Diritto e Fisco | Editoriale

Non condannate Google per le intenzioni

22 dicembre 2011 | Autore:


> Diritto e Fisco Pubblicato il 22 dicembre 2011



Mediaset contro Google per la trasmissione in streaming delle partite di calcio: il Tribunale di Roma applica il principio di neutralità dell’intermediario ed esclude la responsabilità di Google per violazione del copyright.

Mediaset ci aveva preso gusto, ma questa volta non ce l’ha fatta contro Google: il Tribunale di Roma ha rigettato il ricorso dell’emittente televisiva con cui quest’ultima chiedeva l’interdizione, nei confronti del motore di ricerca, a pubblicare gli incontri di calcio del campionato italiano di serie A.

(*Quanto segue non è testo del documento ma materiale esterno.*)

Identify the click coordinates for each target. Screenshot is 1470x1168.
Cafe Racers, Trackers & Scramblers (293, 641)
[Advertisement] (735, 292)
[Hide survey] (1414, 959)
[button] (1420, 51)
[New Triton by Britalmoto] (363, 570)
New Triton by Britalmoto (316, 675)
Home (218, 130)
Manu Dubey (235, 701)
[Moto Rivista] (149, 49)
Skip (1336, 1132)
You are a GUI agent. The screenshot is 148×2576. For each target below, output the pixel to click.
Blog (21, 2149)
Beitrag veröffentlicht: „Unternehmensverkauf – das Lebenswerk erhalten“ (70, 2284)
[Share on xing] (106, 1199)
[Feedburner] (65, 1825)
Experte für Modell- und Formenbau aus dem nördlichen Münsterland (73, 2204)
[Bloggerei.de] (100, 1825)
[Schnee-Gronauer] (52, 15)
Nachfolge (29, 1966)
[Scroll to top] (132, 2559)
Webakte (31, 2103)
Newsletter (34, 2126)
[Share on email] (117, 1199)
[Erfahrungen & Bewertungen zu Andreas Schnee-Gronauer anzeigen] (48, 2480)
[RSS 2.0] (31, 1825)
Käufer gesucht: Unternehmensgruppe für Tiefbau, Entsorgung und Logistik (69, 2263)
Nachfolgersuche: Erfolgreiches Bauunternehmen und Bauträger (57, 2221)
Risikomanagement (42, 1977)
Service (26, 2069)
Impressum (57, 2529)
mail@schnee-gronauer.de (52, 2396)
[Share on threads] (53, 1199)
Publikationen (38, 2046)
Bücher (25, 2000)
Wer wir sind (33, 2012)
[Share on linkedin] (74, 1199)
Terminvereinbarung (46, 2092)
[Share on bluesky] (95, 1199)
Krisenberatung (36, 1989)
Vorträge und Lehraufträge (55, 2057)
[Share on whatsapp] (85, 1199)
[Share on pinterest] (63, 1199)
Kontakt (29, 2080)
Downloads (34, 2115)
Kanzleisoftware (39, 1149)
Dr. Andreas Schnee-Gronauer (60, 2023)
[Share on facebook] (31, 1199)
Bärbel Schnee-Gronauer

In particolare, RTI aveva citato in giudizio Google per violazione del copyright, perché un utente, sul proprio spazio “Blogger” (di proprietà Google), aveva trasmesso in streaming le partite in onda sui canali di Mediaset.

A seguito della richiesta di rimozione del contenuto, il motore di ricerca aveva ottemperato all’invito, cancellando ogni violazione dell’altrui diritto d’autore da Blogger. Ciò nonostante è stato citato in giudizio da Mediaset affinché gli venisse posto a carico, anche “per il futuro”, l’obbligo di sorvegliare e impedire comportamenti simili.

In passato, la RTI S.p.A. aveva invece ottenuto tutela nelle aule dei tribunali. Era in particolare successo nel famoso caso del 2009, che aveva visto contrapposti, sempre davanti al Tribunale di Roma, Mediaset contro Youtube, allorquando la prima ha chiesto ed ottenuto la condanna della seconda alla rimozione dei video de “Il Grande Fratello” caricati sul portale. Il giudice aveva così ordinato a BigG la cancellazione immediata di tutti i clip estratti dal reality, stabilendo che il server non ha diritto di sfruttarne economicamente le pubblicazioni effettuate dai suoi utenti, sia pure di singoli spezzoni.

La sentenza precisava che la legge “assoggetta il provider a responsabilità quando non si limiti a fornire la connessione alla rete, ma eroghi servizi aggiuntivi (per es. caching, hosting) e/o predisponga un controllo delleinformazioni (..)”. Tutto il contrario di ciò che afferma il diritto comunitario.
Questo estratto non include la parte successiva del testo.